Here, the majority suggests that the fact that petitioner has made a positive impact on students’ lives is a valid public policy consideration that warrants reversing the penalty of termination. Although the teacher’s positive record is one factor that the Hearing Officer could consider, it is not a public policy consideration that “prohibit[s], in an absolute sense” (id. at 919) the Hearing Officer’s decision to terminate petitioner for his acts of violence against the two students.

This Court’s decision in Matter of Riley v City of New York (84 AD3d 442 [2011]), relied upon by the majority, is distinguishable. In Riley, we concluded that a penalty of termination was disproportionate for a teacher who, in an isolated incident, slapped a student across the face (see Matter of Riley v City of New York, 2010 NY Slip Op 32540[U] [2010], affd 84 AD3d 442 [2011]). Here in contrast, petitioner was found guilty of two separate acts of corporal punishment committed against two different students. Furthermore, in Riley, we focused on the fact that the student involved sustained no physical or emotional injury as a result of the incident. Both of the students here testified about the physical effects of petitioner’s misconduct. RP described feeling pain and dizziness after petitioner slammed him into the wall. As a result, RP had a several-inch-wide “red lump” on his head requiring treatment by the school nurse. And, as MT described, his “head hurt,” causing him to cry, after petitioner grabbed him in a headlock. Finally, unlike the teacher in Riley, petitioner attempted to influence the investigation by asking RP to withdraw his complaint.
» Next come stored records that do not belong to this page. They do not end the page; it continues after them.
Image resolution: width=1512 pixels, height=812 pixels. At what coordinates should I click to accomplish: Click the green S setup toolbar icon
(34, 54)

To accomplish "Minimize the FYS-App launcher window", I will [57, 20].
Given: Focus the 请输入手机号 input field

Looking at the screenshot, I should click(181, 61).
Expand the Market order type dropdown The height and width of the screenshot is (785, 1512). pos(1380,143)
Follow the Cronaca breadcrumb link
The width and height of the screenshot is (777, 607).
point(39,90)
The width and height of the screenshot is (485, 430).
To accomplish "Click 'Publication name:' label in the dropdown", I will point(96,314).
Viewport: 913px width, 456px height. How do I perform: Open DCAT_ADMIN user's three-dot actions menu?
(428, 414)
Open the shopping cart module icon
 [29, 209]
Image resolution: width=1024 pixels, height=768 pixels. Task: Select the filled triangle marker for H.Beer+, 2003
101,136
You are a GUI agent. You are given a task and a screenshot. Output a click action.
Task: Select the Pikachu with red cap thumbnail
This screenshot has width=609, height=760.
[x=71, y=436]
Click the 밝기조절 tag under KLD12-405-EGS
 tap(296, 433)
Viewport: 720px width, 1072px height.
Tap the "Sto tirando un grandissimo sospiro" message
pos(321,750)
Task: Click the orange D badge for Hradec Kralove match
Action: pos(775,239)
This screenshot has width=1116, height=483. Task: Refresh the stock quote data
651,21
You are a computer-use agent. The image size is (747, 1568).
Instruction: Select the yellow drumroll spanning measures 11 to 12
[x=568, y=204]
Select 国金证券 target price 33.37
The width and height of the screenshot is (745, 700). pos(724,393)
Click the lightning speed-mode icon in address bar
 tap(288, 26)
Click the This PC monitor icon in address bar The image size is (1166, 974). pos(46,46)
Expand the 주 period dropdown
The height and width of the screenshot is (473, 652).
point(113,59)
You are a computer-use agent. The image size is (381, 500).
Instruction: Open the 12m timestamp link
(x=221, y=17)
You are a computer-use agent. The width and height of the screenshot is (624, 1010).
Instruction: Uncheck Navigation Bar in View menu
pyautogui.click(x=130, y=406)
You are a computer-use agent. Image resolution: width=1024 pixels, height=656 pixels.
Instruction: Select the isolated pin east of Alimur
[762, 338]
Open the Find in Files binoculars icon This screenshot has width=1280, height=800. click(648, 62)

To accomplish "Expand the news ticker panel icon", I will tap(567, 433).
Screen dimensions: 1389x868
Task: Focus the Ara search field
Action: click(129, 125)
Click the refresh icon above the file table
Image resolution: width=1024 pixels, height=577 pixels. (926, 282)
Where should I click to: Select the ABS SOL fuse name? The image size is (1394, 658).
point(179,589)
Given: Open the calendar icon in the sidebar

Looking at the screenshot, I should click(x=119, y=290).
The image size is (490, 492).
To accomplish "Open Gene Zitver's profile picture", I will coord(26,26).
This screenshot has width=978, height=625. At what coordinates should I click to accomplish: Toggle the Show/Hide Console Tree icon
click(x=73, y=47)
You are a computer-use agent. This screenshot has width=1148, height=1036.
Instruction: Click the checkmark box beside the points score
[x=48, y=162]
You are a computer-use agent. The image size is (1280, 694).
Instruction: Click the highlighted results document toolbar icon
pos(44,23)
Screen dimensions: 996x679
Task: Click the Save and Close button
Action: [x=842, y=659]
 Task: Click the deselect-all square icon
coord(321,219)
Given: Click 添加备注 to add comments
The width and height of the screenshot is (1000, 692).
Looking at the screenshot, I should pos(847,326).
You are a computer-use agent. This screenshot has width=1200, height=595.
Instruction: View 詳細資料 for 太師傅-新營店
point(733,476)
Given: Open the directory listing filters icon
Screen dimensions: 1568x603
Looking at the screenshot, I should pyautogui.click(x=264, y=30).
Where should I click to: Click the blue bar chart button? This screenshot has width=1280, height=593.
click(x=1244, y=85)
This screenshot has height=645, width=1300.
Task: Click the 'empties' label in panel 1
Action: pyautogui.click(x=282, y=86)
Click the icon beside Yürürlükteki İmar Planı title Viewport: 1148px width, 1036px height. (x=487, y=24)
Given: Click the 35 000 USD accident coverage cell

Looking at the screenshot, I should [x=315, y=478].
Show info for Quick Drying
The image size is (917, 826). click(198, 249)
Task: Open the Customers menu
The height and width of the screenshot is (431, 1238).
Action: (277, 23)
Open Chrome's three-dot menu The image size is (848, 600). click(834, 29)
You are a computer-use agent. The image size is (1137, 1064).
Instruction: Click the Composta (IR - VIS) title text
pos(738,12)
The majority unfairly and incorrectly argues that the Hearing Officer failed to consider the context in which the two incidents took place and the disciplinary history of the students involved. The Hearing Officer’s opinion explicitly states that in reaching his conclusions, he “fully considered” “[t]he testimony of all witnesses,” “the evidence adduced” at the hearing, and the “positions and arguments advanced by [petitioner] during the hearing and in . . . closing arguments.” In any event, the disciplinary history of the students is irrelevant here, especially since there was no finding by the Hearing Officer that petitioner *440was acting in self-defense or was otherwise justified in using physical force. It is inappropriate to suggest that petitioner should have been given more latitude in his use of force, or that he should be penalized less severely, merely because the students involved had past disciplinary problems. It certainly does not shock one’s sense of fairness that the Hearing Officer concluded that petitioner’s use of corporal punishment was wrong and should be severely punished, regardless of the background of the victims.

The majority argues that a lesser penalty is appropriate because petitioner believed that he was protecting other students and faculty members from threatening situations. This, however, was not petitioner’s defense at the hearing. As to the first incident with MT, petitioner flat out denied that it ever happened. And in the second incident, petitioner offered the absurd explanation that RP lost his balance and the “momentum” caused him to “fall” into the wall. Petitioner’s claim that the two boys had falsely accused him was soundly rejected by the Hearing Officer and is not the subject of this appeal.

1 am troubled by the majority’s belief that petitioner’s punishment should be reduced because he was acting “in furtherance of’ his role as dean of discipline. In fact, just the opposite is true. Petitioner’s acts of violence against the two students were in blatant derogation of his duties as chief disciplinarian. The majority implies that because petitioner was dean of discipline, he should be treated less severely than a teacher in a classroom. This analysis turns logic on its head. As the dean of discipline, petitioner should be able to control verbal disruptions by students without resorting to excessive force.